Even more perfectly than people alive on earth, since they are no longer inhibited by worldly distractions. All you have to do is ask them.
Riiiigggghhht, their only possible distraction is the ability to worship God in His immediate presence at all times. I don’t see what would possible cause someone to want to stay there instead of leaving God’s immediate presence and spending all their time traveling from place to place on the Earth so they can hear people’s prayers and deliver them to God- when God already hears those prayers and knows them before you even say them! And you don’t even know for sure that dead people are able to do this in the first place. God has heavenly messengers, and they are called angels. Do you ever pray to angels? After all, you know for sure that they are present and active on this earth, and you can’t say the same for dead people. They are gone. They are absent from their bodies- this is what the Bible tells us. Some people feel that they are somehow closer to that dead person when they visit their grave, though. But do you really think their soul hangs around the graveyard, or is that just a feeling people get when they have a tangible reminder of the person? I’d say it’s just a feeling, while in reality the person’s soul is G-O-N-E Gone from that place and literally not present to see or hear anything that’s being said about them or (ostensibly) to them. When you talk to a gravestone, you’re talking to nothing but a gravestone.

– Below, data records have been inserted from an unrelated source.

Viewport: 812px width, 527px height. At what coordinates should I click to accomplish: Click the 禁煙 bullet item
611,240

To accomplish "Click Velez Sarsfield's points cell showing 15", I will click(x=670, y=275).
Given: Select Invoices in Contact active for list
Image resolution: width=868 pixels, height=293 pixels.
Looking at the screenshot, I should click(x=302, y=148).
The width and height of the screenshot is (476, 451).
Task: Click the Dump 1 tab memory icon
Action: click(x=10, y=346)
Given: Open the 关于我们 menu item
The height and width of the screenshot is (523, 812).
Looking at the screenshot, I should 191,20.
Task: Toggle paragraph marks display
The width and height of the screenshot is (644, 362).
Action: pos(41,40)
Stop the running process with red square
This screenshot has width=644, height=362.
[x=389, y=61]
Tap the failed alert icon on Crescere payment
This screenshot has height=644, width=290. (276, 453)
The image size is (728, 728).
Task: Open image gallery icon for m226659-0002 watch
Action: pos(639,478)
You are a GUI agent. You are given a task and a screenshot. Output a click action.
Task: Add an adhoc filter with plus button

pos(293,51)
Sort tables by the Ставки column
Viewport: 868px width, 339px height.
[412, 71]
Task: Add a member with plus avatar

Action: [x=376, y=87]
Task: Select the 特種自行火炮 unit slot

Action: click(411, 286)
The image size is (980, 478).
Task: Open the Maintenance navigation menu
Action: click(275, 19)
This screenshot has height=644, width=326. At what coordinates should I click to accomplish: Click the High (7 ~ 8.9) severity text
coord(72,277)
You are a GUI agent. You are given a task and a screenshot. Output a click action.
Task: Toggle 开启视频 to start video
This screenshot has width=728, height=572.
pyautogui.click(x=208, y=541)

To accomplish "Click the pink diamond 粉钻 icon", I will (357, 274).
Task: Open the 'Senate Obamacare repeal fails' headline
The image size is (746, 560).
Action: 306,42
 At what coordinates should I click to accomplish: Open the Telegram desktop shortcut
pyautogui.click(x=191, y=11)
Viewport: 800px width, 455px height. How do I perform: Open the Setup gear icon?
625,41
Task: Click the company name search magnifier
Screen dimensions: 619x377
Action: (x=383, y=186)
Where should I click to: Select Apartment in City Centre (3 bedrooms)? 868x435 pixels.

I totally understand the feeling you get when you visit a grave and feel like you can say something that the dead person might hear, but I also recognize it as just a feeling and not a reality. Their soul is gone. It doesn’t come out at night and fly around like some sort of Egyptian ka. And it’s certainly not omniscient or omnipresent, and that has
got to be the only way that all those saints could possibly hear and respond to all the prayer requests they get. Like a person’s gravestone, your little idol or fetish or whatever you call it is merely a tangible reminder of the person that causes a
feeling of closeness. It doesn’t actually bring the person’s soul closer, though, and it really is
just a feeling- the person most likely can’t hear you.
On the other hand…there’s tons of living people who would be glad to pray for you! So ask one of them. Or five or ten; whatever you want. You know they can hear you, and you can know that they are praying for you. They’ll tell you.